- Coordinates: 30°20′47″N 97°59′11″W﻿ / ﻿30.34639°N 97.98639°W
- Country: United States
- State: Texas
- County: Travis

Area
- • Total: 1.07 sq mi (2.78 km^{2})
- • Land: 1.07 sq mi (2.78 km^{2})
- • Water: 0 sq mi (0.00 km^{2})
- Elevation: 824 ft (251 m)

Population (2020)
- • Total: 2,613
- • Density: 2,316.3/sq mi (894.34/km^{2})
- Time zone: UTC-6 (Central (CST))
- • Summer (DST): UTC-5 (CDT)
- Zip Code: 78738
- FIPS code: 48-72578
- GNIS feature ID: 2413592
- Website: http://www.villageofthehills.org

= The Hills, Texas =

The Hills is a village in Travis County, Texas, United States. The population was 2,613 at the 2020 census, making it the largest village in Texas. It is a suburb of Austin.

==Geography==

The Hills is located 16 miles (26 km) west of downtown Austin.

According to the United States Census Bureau, the village has a total area of 1.1 square miles (2.8 km^{2}), all land.

==Demographics==

The Hills racial composition as of 2020 (NH = Non-Hispanic)
| Race | Number | Percentage |
|---|---|---|
| White (NH) | 2,141 | 81.94% |
| Black or African American (NH) | 39 | 1.49% |
| Native American or Alaska Native (NH) | 8 | 0.31% |
| Asian (NH) | 70 | 2.68% |
| Some other race (NH) | 9 | 0.34% |
| Mixed/multi-racial (NH) | 148 | 5.66% |
| Hispanic or Latino | 198 | 7.58% |
| Total | 2,613 |  |

As of the 2020 United States census, there were 2,613 people, 1,012 households, and 821 families residing in the village.

As of the census of 2000, there were 1,492 people, 585 households, and 503 families residing in the village. The population density was 1,400.6 PD/sqmi. There were 657 housing units at an average density of 616.7 /sqmi. The racial makeup of the village was 97.18% White, 1.21% African American, 0.34% Native American, 0.67% Asian, 0.13% from other races, and 0.47% from two or more races.
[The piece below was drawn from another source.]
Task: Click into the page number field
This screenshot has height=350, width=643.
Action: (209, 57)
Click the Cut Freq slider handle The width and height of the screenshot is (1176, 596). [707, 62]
Hispanic or Latino people of any race were 2.21% of the population.

There were 585 households, out of which 30.4% had children under the age of 18 living with them, 82.1% were married couples living together, 2.1% had a female householder with no husband present, and 14.0% were non-families. 12.6% of all households were made up of individuals, and 5.8% had someone living alone who was 65 years of age or older. The average household size was 2.55 and the average family size was 2.77.

In the village, the population was spread out, with 22.7% under the age of 18, 3.2% from 18 to 24, 22.5% from 25 to 44, 33.0% from 45 to 64, and 18.6% who were 65 years of age or older. The median age was 46 years. For every 100 females, there were 100.5 males. For every 100 females age 18 and over, there were 97.6 males.

The median income for a household in the village was $114,861, and the median income for a family was $126,252. Males had a median income of $100,000 versus $41,964 for females. The per capita income for the village was $61,363. About 2.8% of families and 2.7% of the population were below the poverty line, including 2.6% of those under age 18 and 2.5% of those age 65 or over.

Historical population
| Census | Pop. | Note | %± |
| 2000 | 1,492 |  | — |
| 2010 | 2,472 |  | 65.7% |
| 2020 | 2,613 |  | 5.7% |
U.S. Decennial Census

==Politics==

The village of The Hills has supported all six GOP presidential campaigns since its date of incorporation, with a majority in each instance from 2004.
The Hills city vote by party in presidential elections
| Year | Democratic | Republican | Third parties |
| 2020 | 39.00% 2,025 | 59.73% 3,101 | 1.27% 77 |
| 2016 | 30.72% 1,035 | 64.44% 2,171 | 4.81% 162 |
| 2012 | 21.50% 580 | 77.50% 2,091 | 1.00% 27 |
| 2008 | 42.85% 1,054 | 55.81% 1,373 | 1.34% 33 |
| 2004 | 35.26% 852 | 63.25% 1,528 | 1.49% 36 |
| 2000 | 34.07% 337 | 35.69% 353 | 30.13% 298 |

==Education==
The Lake Travis Independent School District serves village students. Lakeway Elementary School in Lakeway, Hudson Bend Middle School in an unincorporated area, and Lake Travis High School in an unincorporated area serve The Hills.

===Public library===
The Lake Travis Community Library (LTCL) in Lakeway serves The Hills. It originally opened in Lake Travis High School in 1985. Area voters approved the creation of the library district in May 2004. A notable local citizen donated the land for the library in March 2011, and the library moved into the current location in February 2013.